The Horned God or Sorcerer
Ever since the beginning of the 20th century, several attempts have been made to find the meaning(s) of Paleolithic rock art. Art for art’s sake, totemism, the Abbe Breuil’s hunting magic and Leroi-Gourhan’s and Laming-Emperaires’s structuralist theories were proposed and then abandoned one after the other (Delporte 1990, Lorblanchet 1995). Since then, most specialists have made up their minds that it would be hopeless to look for the meanings behind the art. They prefer to spend their time and efforts recording it, describing it and dating it, to endeavour to answer the questions 'what?', 'how?' and 'when?', thus carefully avoiding the fundamental question 'why?'. In the course of the past few years, though, a new attempt, spurred by David Lewis-Williams, was made in order to discover an interpretative framework. Shamanism was proposed (Clottes
1998). Considering the fact that shamanism is so widespread among hunter-gatherers and that Upper Paleolithic people were admittedly hunter-gatherers, looking to shamanism as a likely religion for them should have been the first logical step whenever the question of meaning arose.
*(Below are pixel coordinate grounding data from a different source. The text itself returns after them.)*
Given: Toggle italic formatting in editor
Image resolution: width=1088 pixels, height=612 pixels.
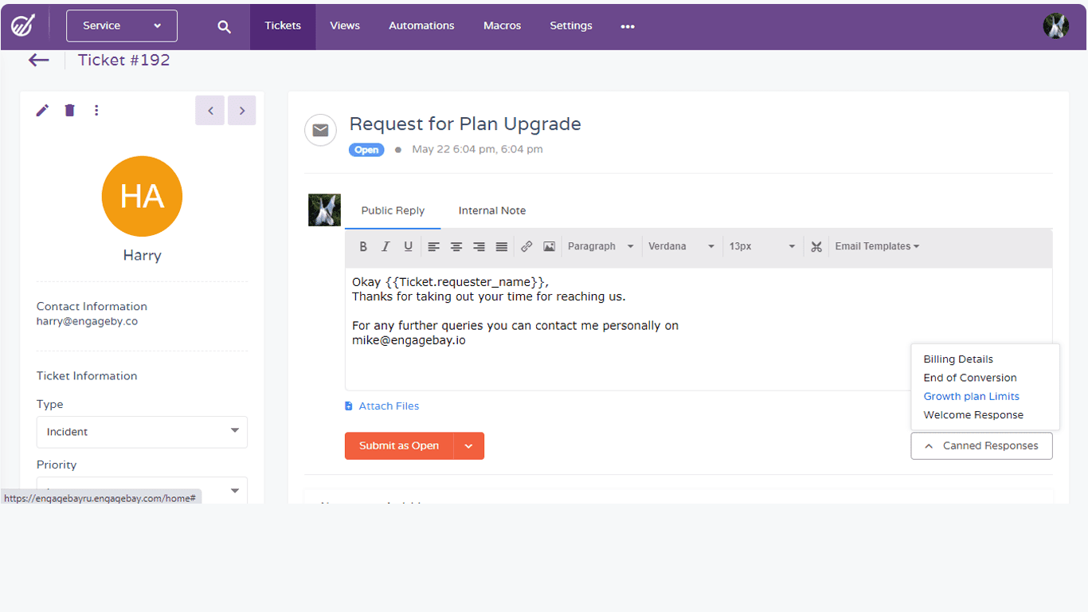Looking at the screenshot, I should (385, 247).
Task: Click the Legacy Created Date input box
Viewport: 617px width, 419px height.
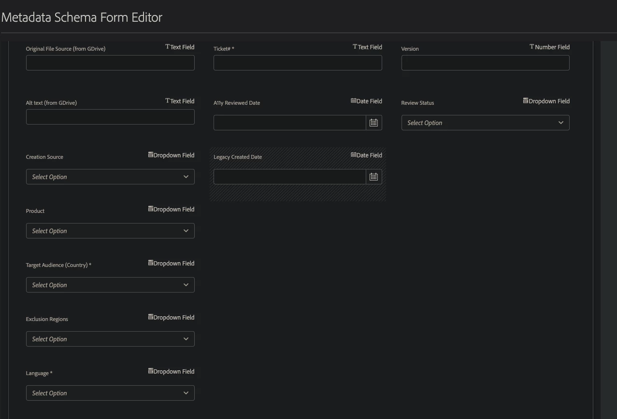Action: 289,177
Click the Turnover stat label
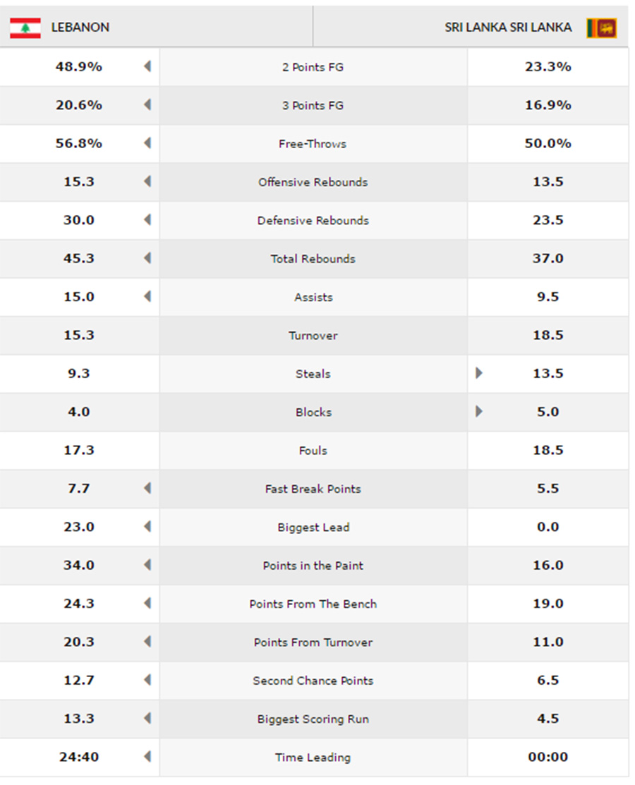The image size is (635, 785). click(x=313, y=336)
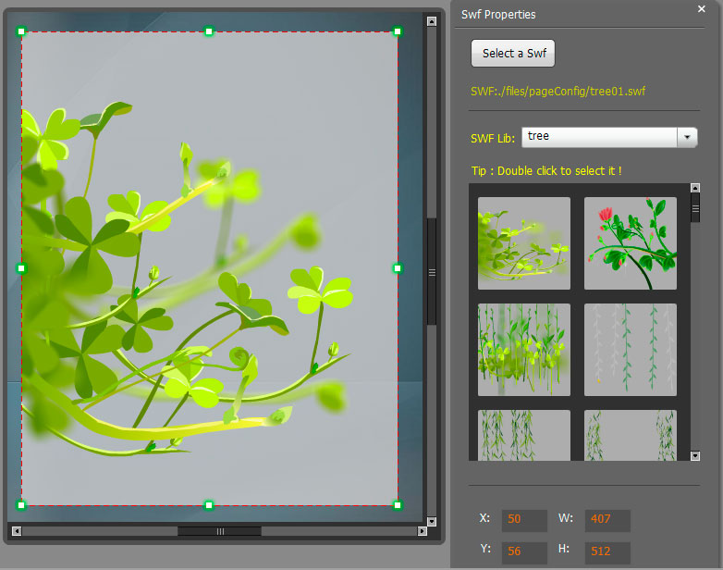
Task: Pick the bottom-right hanging leaves thumbnail
Action: [631, 434]
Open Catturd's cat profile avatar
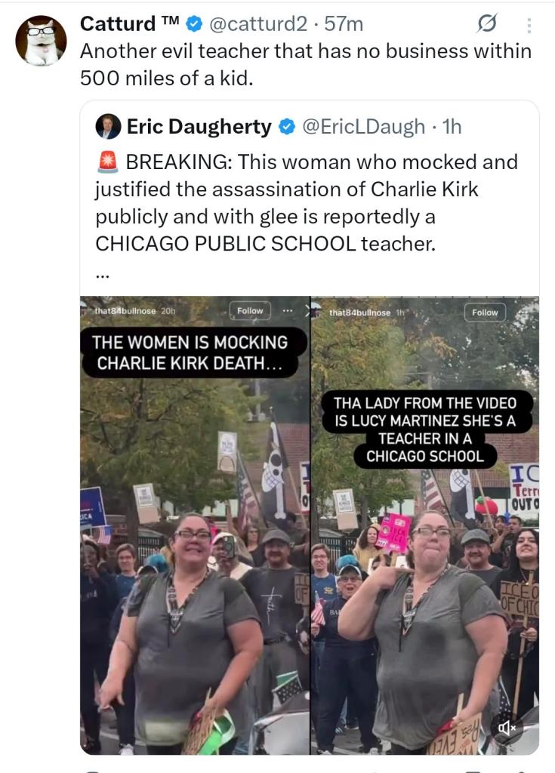The height and width of the screenshot is (773, 555). [x=41, y=41]
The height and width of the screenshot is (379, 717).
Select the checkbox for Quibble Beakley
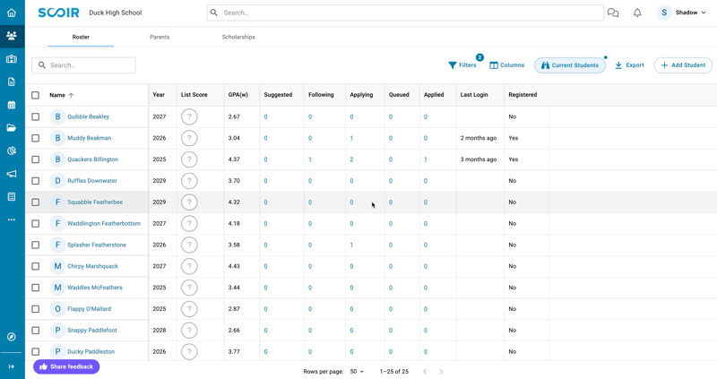tap(36, 116)
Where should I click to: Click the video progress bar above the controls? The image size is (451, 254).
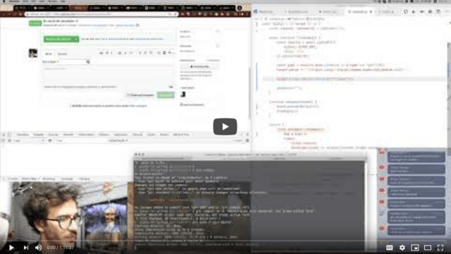[x=226, y=241]

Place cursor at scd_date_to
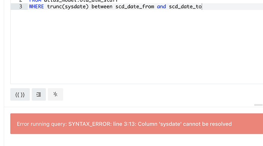pos(185,7)
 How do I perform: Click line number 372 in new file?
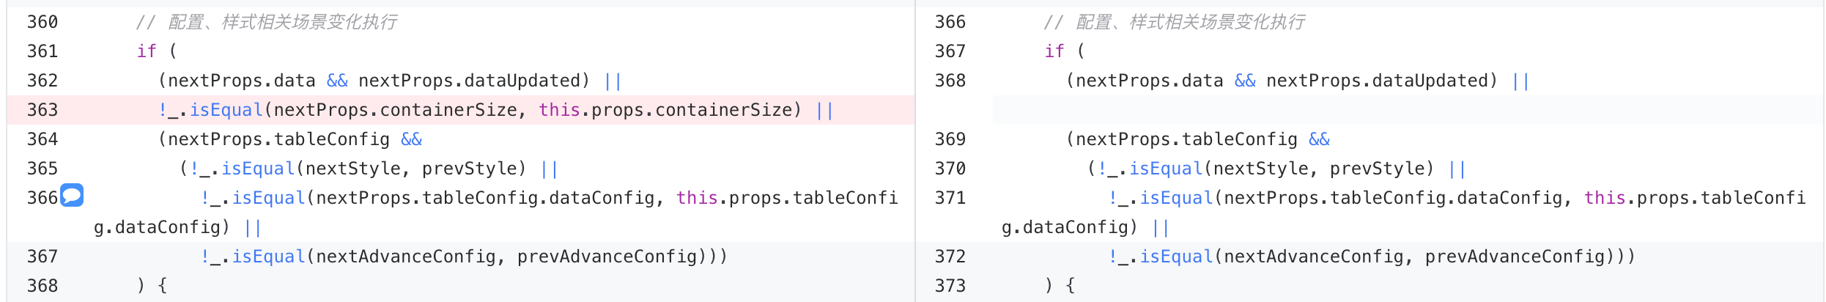click(x=950, y=257)
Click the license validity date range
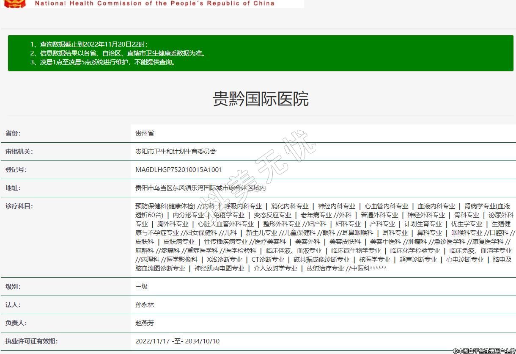Image resolution: width=516 pixels, height=354 pixels. [x=177, y=341]
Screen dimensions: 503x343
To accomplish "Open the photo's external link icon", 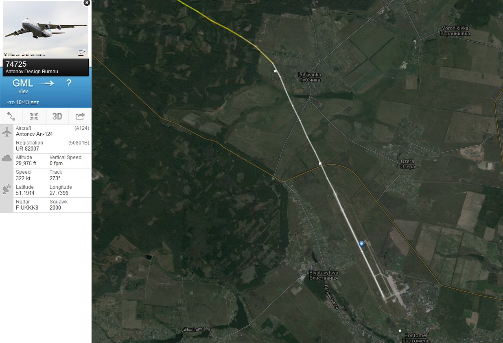I will pyautogui.click(x=82, y=52).
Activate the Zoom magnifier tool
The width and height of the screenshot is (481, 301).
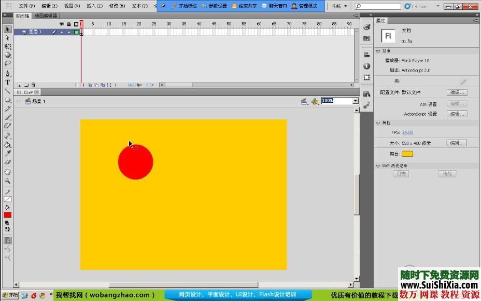pos(8,181)
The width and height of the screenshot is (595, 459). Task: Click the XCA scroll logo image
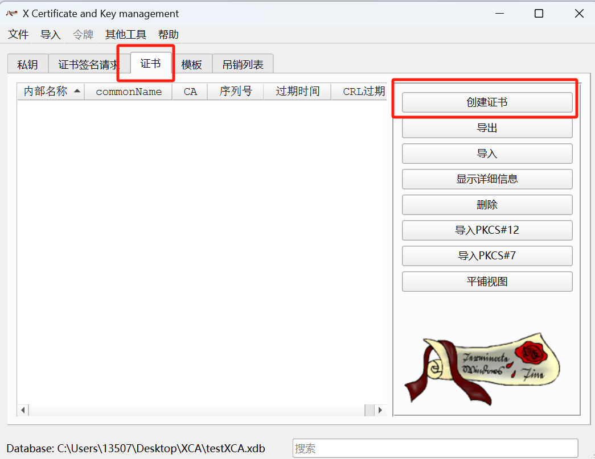(x=482, y=369)
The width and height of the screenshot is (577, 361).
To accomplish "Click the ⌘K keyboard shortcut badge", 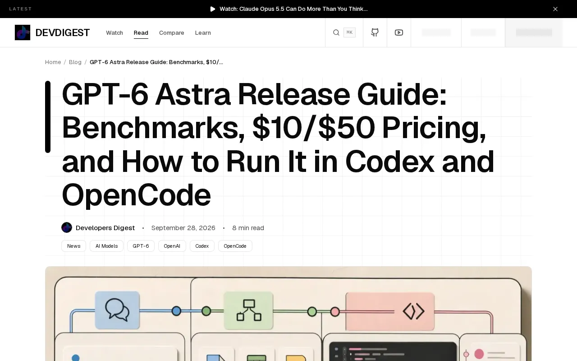I will (349, 32).
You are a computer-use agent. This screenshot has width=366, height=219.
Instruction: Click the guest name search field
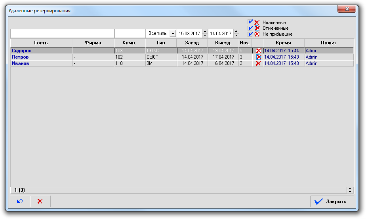click(x=62, y=34)
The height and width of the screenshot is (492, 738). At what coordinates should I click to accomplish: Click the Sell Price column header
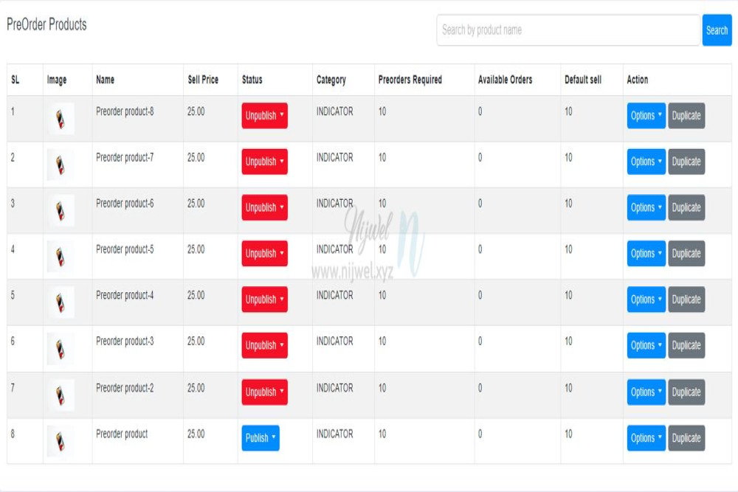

In addition, shamanic religions evidence several characteristics which can make us understand cave art better. The first one is their concept of a complex cosmos in which at least two worlds - or more - coexist, be they side by side or one above the other. Those worlds interact with one another and in our own world most events are believed to be the consequence of an influence from the other-world(s). The second one is the belief of the group in the ability for certain persons to have at will a direct controlled relationship with the other-world. This is done for very practical purposes : to cure the sick, to maintain a good relationship with the powers in the other-world, to restore an upset harmony, to reclaim a lost soul, to make good hunting possible, to forecast the future, to cast spells, etc. Contact happens in two ways: spirit helpers, very often in animal form, come to the shaman and inhabit him/her when he/she calls on them ; the shaman may also send his/her soul to the other-world in order to meet the spirits there and obtain their help and protection. Shamans will do so through trance. A shaman thus has a most important role as a mediator between the real world and the world of the spirits, as well as a social role.
Panel of the Black Horses discovered
in 1985 by diver Henri Cosquer
A Bison from the Niaux cave follows
the natural ridge of the cave wall
Shaman drawn by
Nicholas Witsen in 1705
Upper Paleolithic people were Homo sapiens sapiens
like us and therefore had a nervous system identical to ours. Consequently, some of them must have known altered states of consciousness in their various forms including hallucinations. This was part of a reality which they had to manage in their own way and according to their own concepts.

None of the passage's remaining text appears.